To do
Copy, please, the line with "Given: Click the favicon icon beside Homepage" and each line that follows it through the end of the data below, exactly as given and without pictures.

Dataset entries
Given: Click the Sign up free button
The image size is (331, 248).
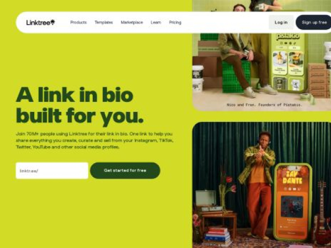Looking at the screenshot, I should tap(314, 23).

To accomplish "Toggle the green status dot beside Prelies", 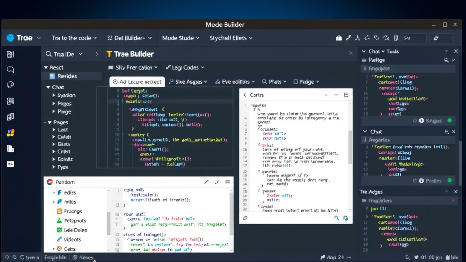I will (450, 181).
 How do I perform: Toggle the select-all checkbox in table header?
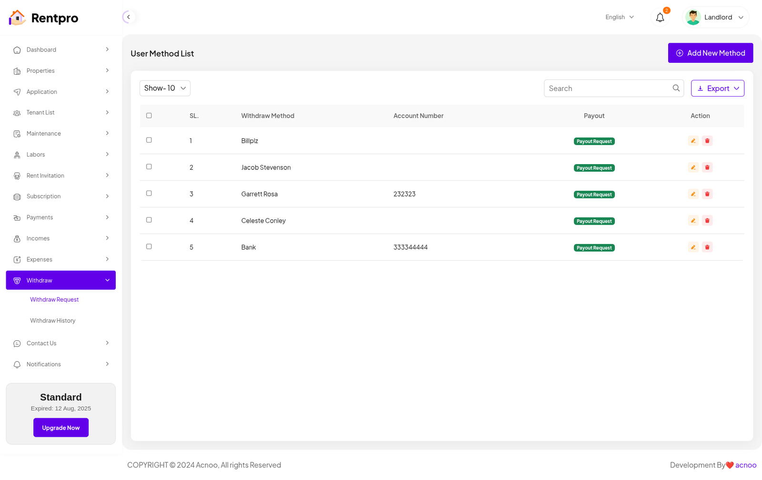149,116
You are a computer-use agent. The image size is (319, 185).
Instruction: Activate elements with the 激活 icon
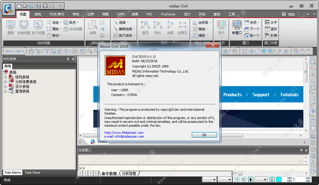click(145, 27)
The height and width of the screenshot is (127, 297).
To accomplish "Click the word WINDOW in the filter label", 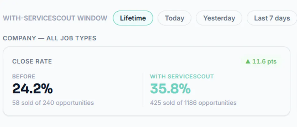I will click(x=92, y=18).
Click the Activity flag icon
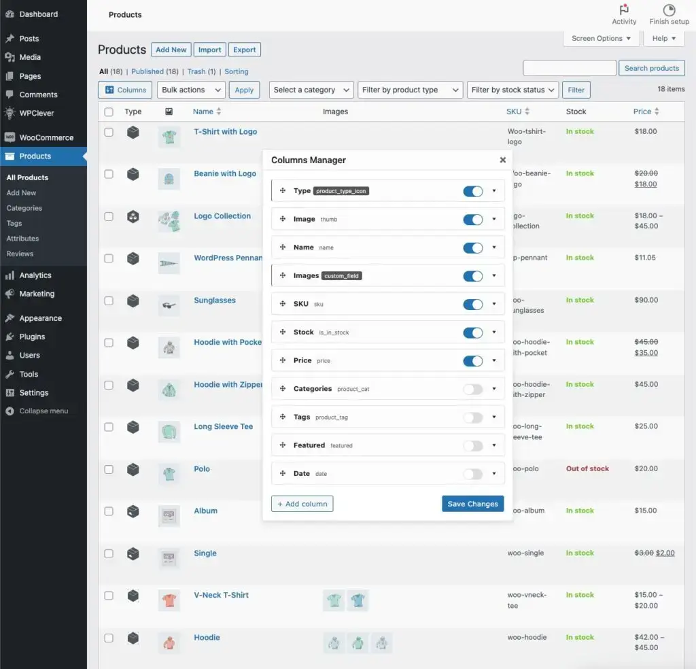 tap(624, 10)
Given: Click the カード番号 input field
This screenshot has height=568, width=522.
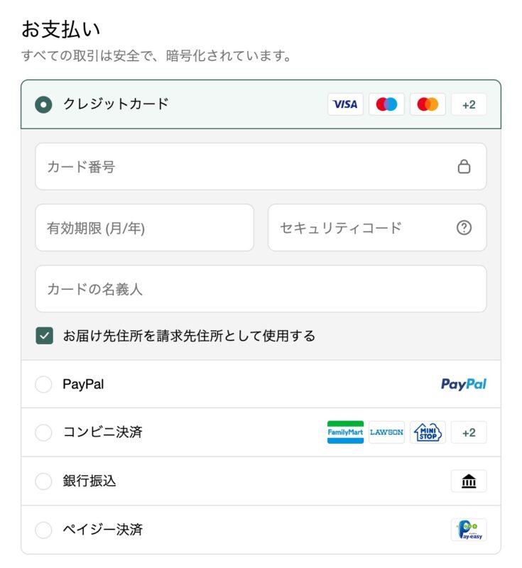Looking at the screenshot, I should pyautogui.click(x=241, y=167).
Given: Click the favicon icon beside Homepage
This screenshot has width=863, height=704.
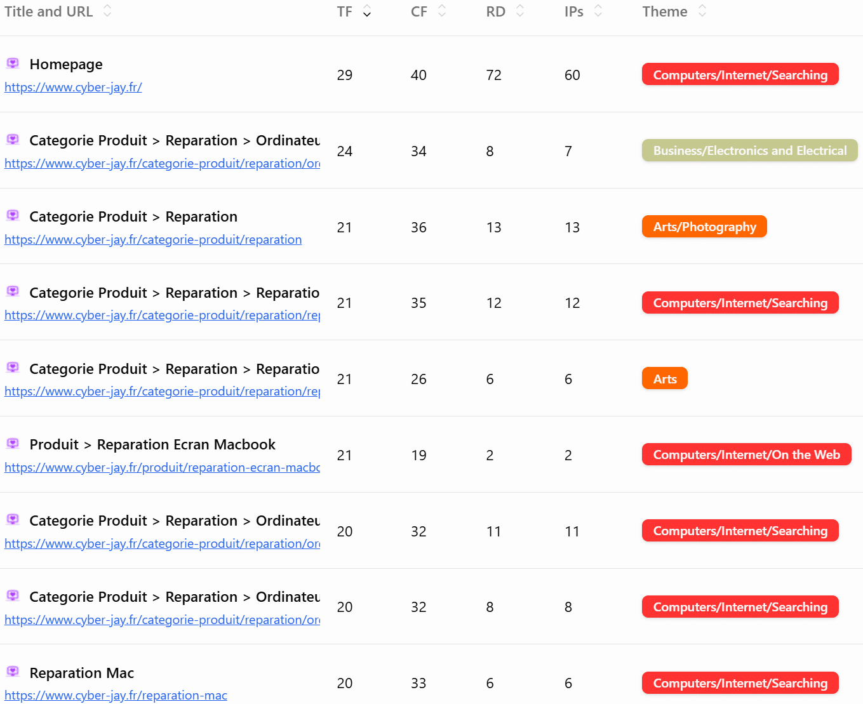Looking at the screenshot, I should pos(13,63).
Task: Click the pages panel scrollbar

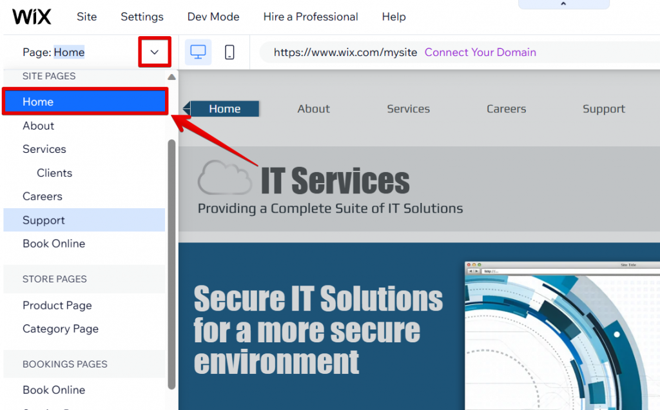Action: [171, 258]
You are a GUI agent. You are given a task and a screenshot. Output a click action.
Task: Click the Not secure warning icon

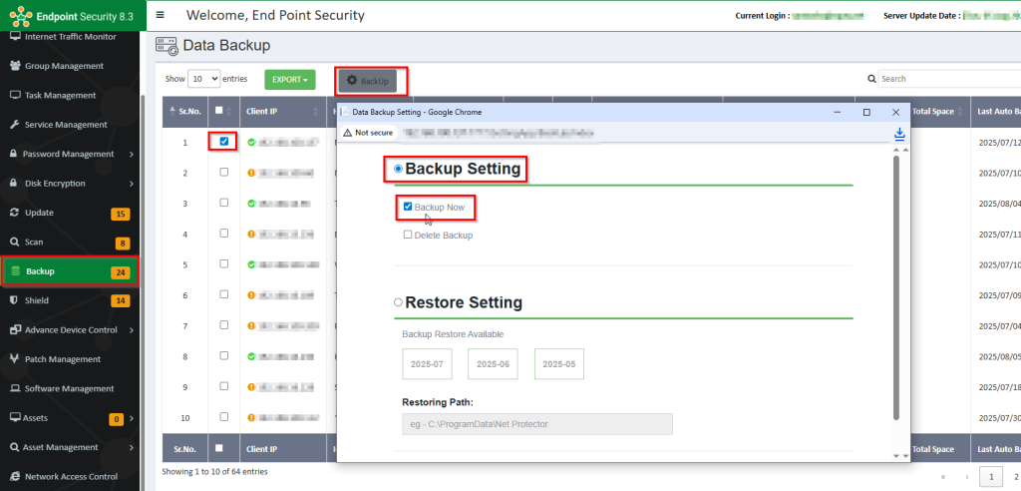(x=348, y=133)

Answer to this problem
Given: Click the favicon icon beside Homepage
This screenshot has width=863, height=704.
Looking at the screenshot, I should pos(13,63).
Task: Click the pages panel scrollbar

Action: [171, 258]
You are a GUI agent. You are given a task and a screenshot. Output a click action.
Task: Click the Not secure warning icon

(x=348, y=133)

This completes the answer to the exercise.